Os principais motivos para as suspensões são a falta ou cancelamento de cadastro junto à Anvisa, além da falta de registro de produtos. Houve também um caso de erro em prazo de validade. As pessoas que já tiverem adquirido algum dos lotes ou produtos suspensos e interditados devem interromper o uso.

Confira a lista:

Interdição cautelar:

- Lote 16 do produto defrizante Modelador com termo protetor- Bálsamo da marca Soft Hair (Elza Indústria e Comércio de Cosméticos Ltda). O produto apresentou resultado acima do permitido na contagem total de mesófilos.

- Lotes 301244 e 241246 do produto Água Sanitária Tá Limpo (Talimpo Indústria e Comércio de Produtos de Limpeza Ltda). Os lotes apresentaram resultado insatisfatório nos ensaios de Embalagem Primária, Rotulagem Primária e determinação do teor de Cloro Ativo.

Suspensão

- Todos os lotes do produto Algobom Algodão Hidrófilo Hospitalar (Brastex Indústria e Comércio de Produtos Texteis Ltda). O produto não possui cadastro junto à Anvisa.

- Todos os lotes do medicamento Pronenen (Palmitato de Retinol+ Colecalciferol + Óxido de Zinco) pomada dermatológica (Ciafarma Científica Farmacêutica Ltda). O medicamento teve o registro cancelado pela Anvisa em 02/05/2011.

- Lotes 74FB0176-1, 74FB0176-2 e 74FB176-3 do produto Glicose 5% 500ml, solução injetável (Aché Laboratórios Farmacêuticos S/A). O produto apresentou resultado insatisfatório no ensaio de Endotoxina Bacteriana.

- Lotes Z0066, Z0067, Z0068, Z0069,Z0070, Z0071, Z0072, Z0073, Z0074, Z0075, Z0076, Z0077, Z0078, Z0080, Z0083, Z0084, Z0085, Z0086, Z0087, Z0088, Z0089, Z0090, Z0091, Z0092, Z0093, Z0094, Z0095B, Z0097, Z0098, Z0099 e Z0100 do medicamento Tofranil 25mg (cloridrato de impramina) drágeas (Novartis Biociências S/A). O produto estava sendo comercializado com prazo de validade de 48 meses, quando o permitido é de apenas 24 meses. Além disso, apresentou resultado acima dos valores de especificação para o produto de degradação G22358.

- Máscara seladora Elegance 1kg, Escova Inteligente Evolution Hair, Máscara seladora Elegance Evolution Hair 1kg (Elegance Indústria e Comércio de Cosméticos Ltda). A empresa não possui Autorização de Funcionamento e seus produtos não possuem registro.

- Máscara seladora Lisotrat, Escova progressiva Lisotrat e Shampoo Anti-resíduo Lisotrat (Fios e Forma Ltda). A empresa não possui Autorização de Funcionamento e seus produtos não possuem registro.

- Óleo de Menta Promel (Promel Indústria e Comércio de Produtos Naturais Ltda). O produto não possui registro na Anvisa.

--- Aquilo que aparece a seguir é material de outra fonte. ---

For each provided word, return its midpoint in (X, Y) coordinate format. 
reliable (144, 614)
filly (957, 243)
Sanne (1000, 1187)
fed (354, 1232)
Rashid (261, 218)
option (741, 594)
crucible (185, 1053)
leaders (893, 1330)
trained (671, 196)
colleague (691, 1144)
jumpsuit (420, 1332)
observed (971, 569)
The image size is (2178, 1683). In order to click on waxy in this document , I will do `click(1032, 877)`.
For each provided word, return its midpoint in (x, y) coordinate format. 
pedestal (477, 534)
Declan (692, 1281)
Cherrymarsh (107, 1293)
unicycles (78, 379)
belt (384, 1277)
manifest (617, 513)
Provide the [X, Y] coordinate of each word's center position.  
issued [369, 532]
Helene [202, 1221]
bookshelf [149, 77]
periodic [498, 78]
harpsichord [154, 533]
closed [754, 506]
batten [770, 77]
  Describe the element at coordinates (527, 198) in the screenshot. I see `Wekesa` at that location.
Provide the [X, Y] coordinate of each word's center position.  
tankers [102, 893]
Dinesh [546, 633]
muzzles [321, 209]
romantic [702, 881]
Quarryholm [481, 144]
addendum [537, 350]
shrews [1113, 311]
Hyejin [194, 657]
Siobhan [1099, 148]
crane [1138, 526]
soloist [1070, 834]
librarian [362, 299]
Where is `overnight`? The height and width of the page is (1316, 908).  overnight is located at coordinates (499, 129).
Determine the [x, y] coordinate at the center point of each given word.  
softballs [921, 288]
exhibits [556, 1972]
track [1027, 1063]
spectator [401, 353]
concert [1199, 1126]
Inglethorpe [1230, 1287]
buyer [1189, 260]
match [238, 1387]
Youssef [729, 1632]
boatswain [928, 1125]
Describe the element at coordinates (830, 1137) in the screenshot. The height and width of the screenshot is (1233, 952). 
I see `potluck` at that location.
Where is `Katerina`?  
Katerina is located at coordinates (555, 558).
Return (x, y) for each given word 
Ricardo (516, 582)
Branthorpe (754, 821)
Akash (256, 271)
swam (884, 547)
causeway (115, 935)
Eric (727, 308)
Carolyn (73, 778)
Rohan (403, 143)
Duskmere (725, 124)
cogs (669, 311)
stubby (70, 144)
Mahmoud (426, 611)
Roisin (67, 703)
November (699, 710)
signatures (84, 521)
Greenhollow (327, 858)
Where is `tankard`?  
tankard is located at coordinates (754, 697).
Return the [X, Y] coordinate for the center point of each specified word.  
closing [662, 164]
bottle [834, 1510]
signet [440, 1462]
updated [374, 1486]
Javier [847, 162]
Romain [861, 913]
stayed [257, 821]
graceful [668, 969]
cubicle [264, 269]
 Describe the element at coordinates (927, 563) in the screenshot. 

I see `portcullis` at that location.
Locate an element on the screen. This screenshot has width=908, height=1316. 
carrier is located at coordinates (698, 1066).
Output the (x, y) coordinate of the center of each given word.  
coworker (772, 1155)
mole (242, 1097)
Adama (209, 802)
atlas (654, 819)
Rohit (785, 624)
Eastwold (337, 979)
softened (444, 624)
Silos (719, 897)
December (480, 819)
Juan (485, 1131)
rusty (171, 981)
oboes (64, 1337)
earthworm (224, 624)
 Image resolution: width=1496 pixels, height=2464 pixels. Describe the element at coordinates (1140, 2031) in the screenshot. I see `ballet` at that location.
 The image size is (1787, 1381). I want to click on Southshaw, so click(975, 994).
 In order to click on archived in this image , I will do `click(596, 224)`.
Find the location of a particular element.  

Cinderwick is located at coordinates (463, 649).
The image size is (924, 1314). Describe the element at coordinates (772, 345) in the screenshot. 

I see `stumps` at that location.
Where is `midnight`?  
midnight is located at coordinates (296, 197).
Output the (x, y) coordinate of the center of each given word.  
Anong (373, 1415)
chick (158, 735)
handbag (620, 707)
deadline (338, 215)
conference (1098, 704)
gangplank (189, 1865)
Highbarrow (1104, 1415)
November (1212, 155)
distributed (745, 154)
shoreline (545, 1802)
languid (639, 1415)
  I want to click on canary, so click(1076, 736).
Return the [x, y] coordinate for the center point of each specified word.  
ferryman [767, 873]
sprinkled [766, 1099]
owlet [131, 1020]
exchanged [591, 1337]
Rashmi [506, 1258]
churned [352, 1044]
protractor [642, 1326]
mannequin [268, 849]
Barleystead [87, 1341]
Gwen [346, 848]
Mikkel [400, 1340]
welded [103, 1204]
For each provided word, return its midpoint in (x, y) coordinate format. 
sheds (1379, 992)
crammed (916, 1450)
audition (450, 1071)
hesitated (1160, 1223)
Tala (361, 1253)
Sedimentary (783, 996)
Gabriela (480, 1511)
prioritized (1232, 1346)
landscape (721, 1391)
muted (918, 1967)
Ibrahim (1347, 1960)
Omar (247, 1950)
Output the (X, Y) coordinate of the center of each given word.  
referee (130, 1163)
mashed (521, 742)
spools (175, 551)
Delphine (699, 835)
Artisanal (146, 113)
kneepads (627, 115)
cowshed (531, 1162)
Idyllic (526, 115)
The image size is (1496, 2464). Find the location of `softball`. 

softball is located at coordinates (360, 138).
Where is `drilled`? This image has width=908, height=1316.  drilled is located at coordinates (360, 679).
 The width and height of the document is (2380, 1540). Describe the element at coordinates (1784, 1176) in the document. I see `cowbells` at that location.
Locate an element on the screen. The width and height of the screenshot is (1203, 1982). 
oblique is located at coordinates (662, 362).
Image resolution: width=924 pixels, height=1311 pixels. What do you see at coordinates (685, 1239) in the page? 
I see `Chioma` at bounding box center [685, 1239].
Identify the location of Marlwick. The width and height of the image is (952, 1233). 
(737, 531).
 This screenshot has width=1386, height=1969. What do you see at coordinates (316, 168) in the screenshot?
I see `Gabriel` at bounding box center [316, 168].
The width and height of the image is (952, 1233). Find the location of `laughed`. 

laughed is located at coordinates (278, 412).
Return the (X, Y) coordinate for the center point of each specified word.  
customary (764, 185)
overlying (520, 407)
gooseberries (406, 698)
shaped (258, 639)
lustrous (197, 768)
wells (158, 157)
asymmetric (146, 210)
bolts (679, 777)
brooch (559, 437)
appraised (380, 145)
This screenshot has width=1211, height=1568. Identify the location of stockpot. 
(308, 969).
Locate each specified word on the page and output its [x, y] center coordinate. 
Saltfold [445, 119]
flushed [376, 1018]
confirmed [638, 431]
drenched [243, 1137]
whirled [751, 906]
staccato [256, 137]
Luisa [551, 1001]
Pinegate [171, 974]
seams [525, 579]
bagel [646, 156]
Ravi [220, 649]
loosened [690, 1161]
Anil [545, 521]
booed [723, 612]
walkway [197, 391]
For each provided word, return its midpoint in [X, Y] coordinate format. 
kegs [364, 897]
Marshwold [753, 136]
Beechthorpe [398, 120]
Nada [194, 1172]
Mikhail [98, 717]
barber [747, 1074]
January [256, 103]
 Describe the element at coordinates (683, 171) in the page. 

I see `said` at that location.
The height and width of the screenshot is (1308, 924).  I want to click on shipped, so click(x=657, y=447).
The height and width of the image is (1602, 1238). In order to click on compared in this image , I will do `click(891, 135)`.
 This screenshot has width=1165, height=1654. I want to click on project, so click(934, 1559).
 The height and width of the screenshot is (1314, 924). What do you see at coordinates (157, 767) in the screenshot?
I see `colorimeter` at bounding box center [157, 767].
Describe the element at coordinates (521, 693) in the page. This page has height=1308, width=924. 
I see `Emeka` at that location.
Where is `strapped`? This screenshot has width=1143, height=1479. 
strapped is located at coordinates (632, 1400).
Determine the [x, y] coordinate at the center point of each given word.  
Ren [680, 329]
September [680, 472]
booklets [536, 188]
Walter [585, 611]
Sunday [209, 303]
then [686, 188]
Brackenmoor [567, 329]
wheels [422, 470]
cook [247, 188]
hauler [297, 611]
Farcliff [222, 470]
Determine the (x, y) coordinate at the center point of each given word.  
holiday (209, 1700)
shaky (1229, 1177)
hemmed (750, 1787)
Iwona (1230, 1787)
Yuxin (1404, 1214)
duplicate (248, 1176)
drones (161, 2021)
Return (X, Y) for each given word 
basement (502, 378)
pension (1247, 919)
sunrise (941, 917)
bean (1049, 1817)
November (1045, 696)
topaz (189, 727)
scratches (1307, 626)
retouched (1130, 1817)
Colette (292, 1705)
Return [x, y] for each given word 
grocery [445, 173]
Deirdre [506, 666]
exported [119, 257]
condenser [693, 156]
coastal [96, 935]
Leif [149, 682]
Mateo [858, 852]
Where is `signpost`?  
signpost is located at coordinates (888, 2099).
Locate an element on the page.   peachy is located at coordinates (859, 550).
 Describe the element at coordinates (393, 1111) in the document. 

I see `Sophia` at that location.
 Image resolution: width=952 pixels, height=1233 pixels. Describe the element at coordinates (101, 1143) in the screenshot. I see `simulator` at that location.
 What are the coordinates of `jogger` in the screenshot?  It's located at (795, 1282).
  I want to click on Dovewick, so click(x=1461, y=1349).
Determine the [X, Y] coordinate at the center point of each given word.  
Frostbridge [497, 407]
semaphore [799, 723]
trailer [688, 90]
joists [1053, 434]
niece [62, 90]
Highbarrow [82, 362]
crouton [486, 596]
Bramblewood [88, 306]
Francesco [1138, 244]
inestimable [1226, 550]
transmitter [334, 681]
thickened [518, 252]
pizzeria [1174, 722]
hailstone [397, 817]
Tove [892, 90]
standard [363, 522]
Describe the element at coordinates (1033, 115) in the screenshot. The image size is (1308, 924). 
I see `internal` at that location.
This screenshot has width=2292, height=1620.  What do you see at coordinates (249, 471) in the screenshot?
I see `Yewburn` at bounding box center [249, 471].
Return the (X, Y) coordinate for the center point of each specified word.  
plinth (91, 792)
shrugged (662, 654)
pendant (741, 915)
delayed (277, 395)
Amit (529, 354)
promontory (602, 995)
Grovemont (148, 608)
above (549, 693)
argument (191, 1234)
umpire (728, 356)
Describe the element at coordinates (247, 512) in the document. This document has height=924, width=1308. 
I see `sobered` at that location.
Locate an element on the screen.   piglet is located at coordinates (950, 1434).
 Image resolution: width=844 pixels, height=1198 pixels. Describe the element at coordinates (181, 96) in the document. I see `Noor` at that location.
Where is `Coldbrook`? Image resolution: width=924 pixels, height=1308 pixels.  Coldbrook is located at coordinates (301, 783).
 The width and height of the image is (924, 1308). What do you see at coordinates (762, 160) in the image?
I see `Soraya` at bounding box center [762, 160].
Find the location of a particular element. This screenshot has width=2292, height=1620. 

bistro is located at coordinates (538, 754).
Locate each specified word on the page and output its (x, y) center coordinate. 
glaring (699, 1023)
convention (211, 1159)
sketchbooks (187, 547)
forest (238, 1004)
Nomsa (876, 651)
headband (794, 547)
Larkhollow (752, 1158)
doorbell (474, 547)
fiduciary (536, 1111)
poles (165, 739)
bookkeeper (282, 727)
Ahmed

- Sene, Sucupira e qualquer outro produto sob vigilância sanitária (Cristiano Couto Benevides Barueri Ltda). A empresa não possui Autorização de Funcionamento e seus produtos não possuem registro.

- Caralluma, Pholiamagra, Chá do Amanhecer e qualquer outro produto sob vigilância sanitária (Oliveira Indústria e Comércio de Produtos Naturais Ltda). A empresa não possui Autorização de Funcionamento e seus produtos não possuem registro.

- Produtos saneantes Clear- embalagem plástica 5l Vitória, Cloro especial- embalagem plástica 5l Vitória e Alvejante à base de cloro 2,5- embalagem plástica 5l Vitória (Inprosan Indústria de Cosméticos de Produtos Saneantes Ltda). Os produtos não possuem registro na Agência.

- Todos os lotes do produto Milk Age sabonete íntimo Knut (Magistris do Brasil Laboratório Dermocosmético Ltda). O produto não possui registro na Agência.

- Chá Vermelho e qualquer outro produto sujeito à vigilância sanitária (Saude Nutri Produtos Naturais Ltda). A empresa não possui Autorização de Funcionamento e seus produtos não possuem registro.

- Máscara reconstrutora soladora 4 em 1 e Tratamento Inteligente anti-volume Line Movie X (Evase Indústria e Comércio de Cosmético Ltda). A empresa não possui Autorização de Funcionamento e seus produtos não possuem registro.